The black people had to endure it as they had no other alternative. They were desperately poor - as large numbers of them still are - and needed whatever work they could get, under any terms. If it meant living in far-flung shanty towns and travelling miles to work, then that is what they did. It was, for them, the only way to survive.

The whites for the most part endorsed the policy because they gained the most from it; in terms of education, economic wealth and power and in the development of their own arts, entertainment and other activities that First World countries had, including sports.

These attitudes have not, from the little one saw, really changed all that much, and it would be fanciful to expect entire communities to reverse their ways of thinking and living overnight. This then, is what those fighting to bring about true integration are up against; ingrained mindsets and ways of life. One of those who have been working tirelessly to change things is Essop Patel, a lawyer and poet; the situation is poignantly summed up in one of his poems:

Seven years later I return with an exile's heart Mother, you witness the tormented seas in my eyes And frantically you ask "why?" "why?" Within me a familiar bird cries "isikathi asikho". Then My soul broke down and cried - Now I know why My beloved mother It is our country I am weeping for... .

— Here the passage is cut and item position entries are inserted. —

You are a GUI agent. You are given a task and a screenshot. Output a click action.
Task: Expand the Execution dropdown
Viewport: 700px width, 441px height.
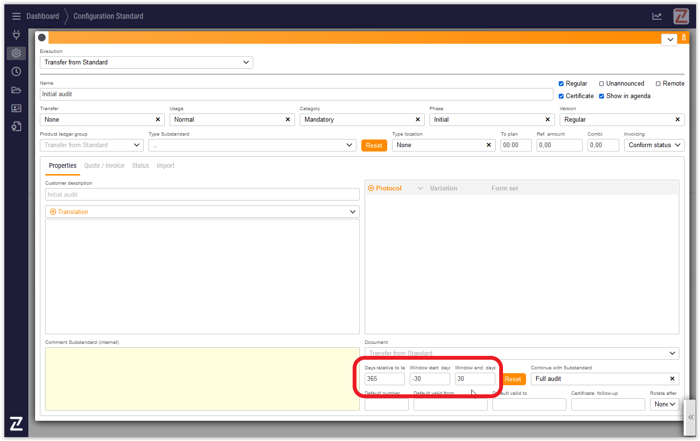point(146,63)
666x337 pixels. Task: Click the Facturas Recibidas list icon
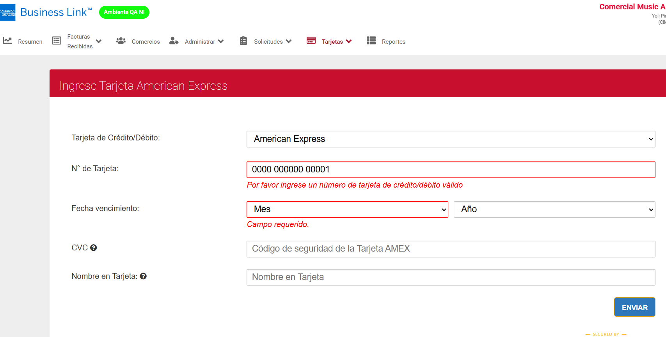tap(57, 41)
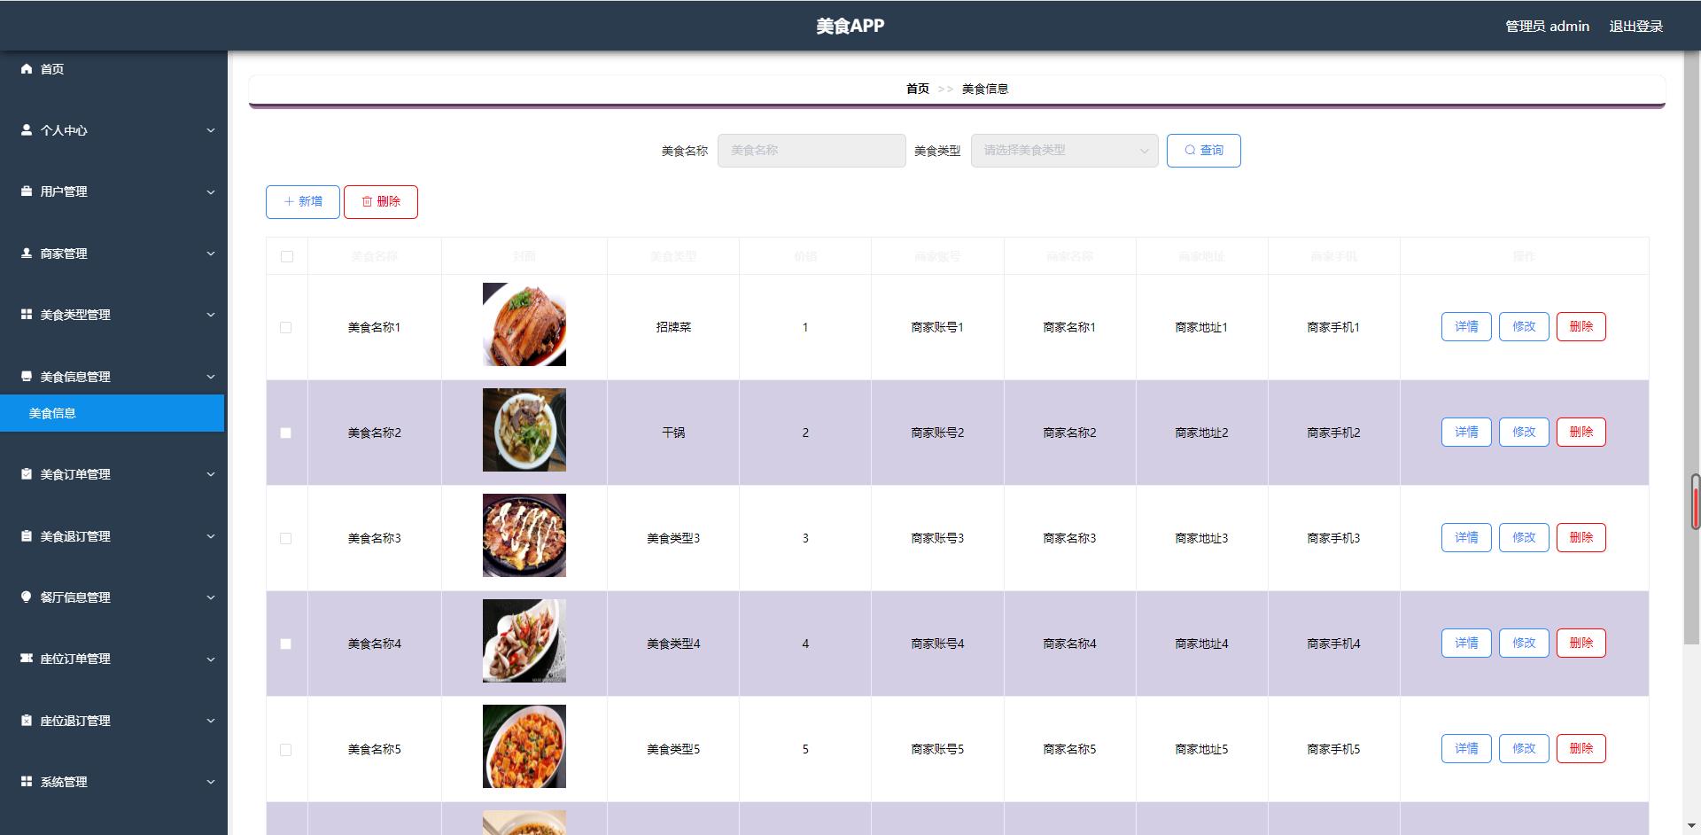
Task: Click the location icon beside 餐厅信息管理
Action: pyautogui.click(x=27, y=597)
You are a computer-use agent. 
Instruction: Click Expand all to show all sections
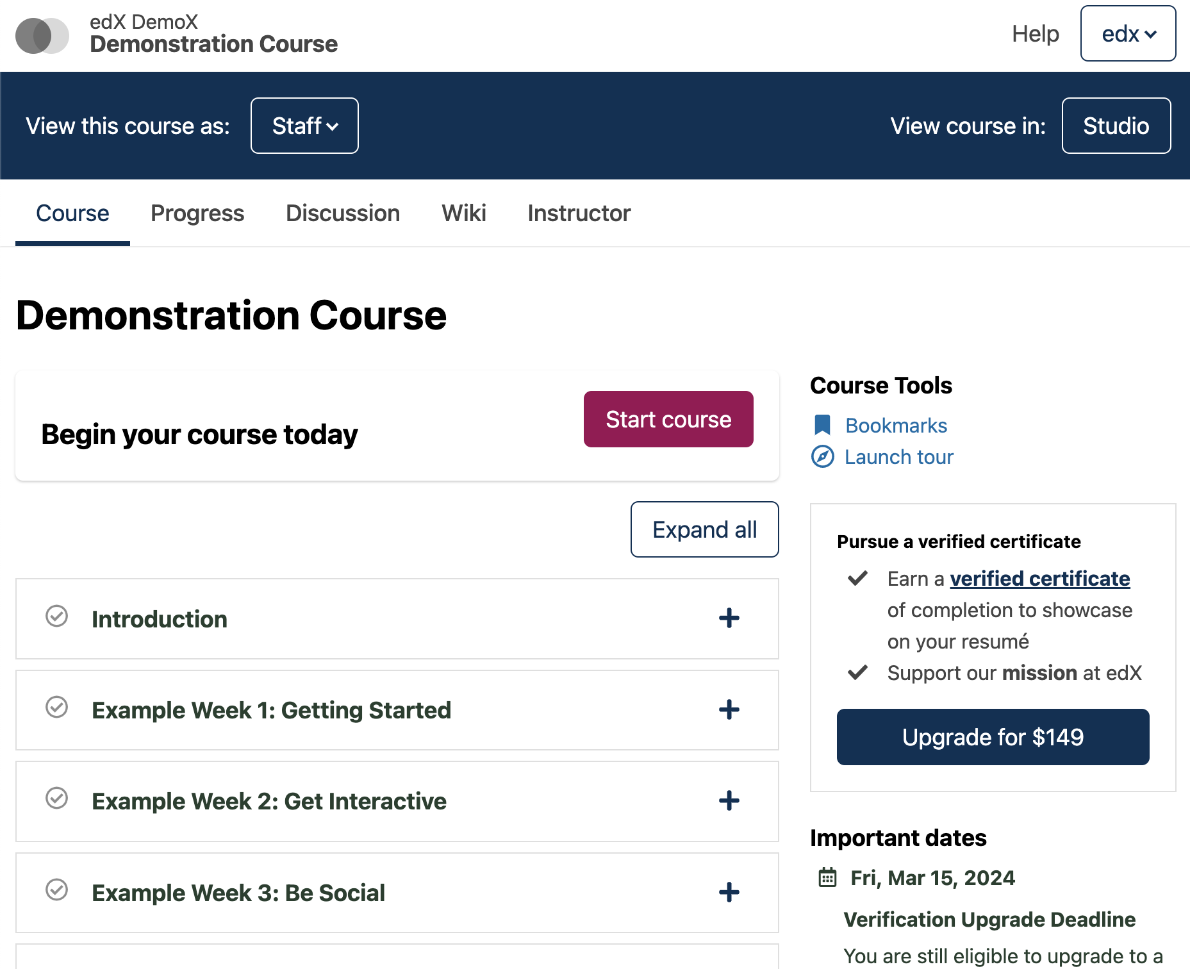[x=704, y=529]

AS I left Cape Town, and the troubled country fell away beneath the wings of the aircraft, I felt that far from the brave declarations made that with freedom South Africa had integrated, whereas India had broken into two, it was, if anything, the other way around. We have had our riots, our communal divides and the rest, but somewhere beneath it all there is an undeniable awareness that we are, in this melting pot of castes and communities, together; there, in South Africa, what one saw was the heroic efforts of people like Essop Patel, Benjy Francis and others to pull together communities, which have been, for centuries, deliberately driven apart and kept separate.

The lawlessness that makes people stay indoors after dark, and live in houses with razor-wire fences and heavily-barred windows and doors is only a symptom of what that separateness means. One can only hope that eventually those striving to pull the communities together will succeed, and true healing will start. From the little one saw, it has not yet started.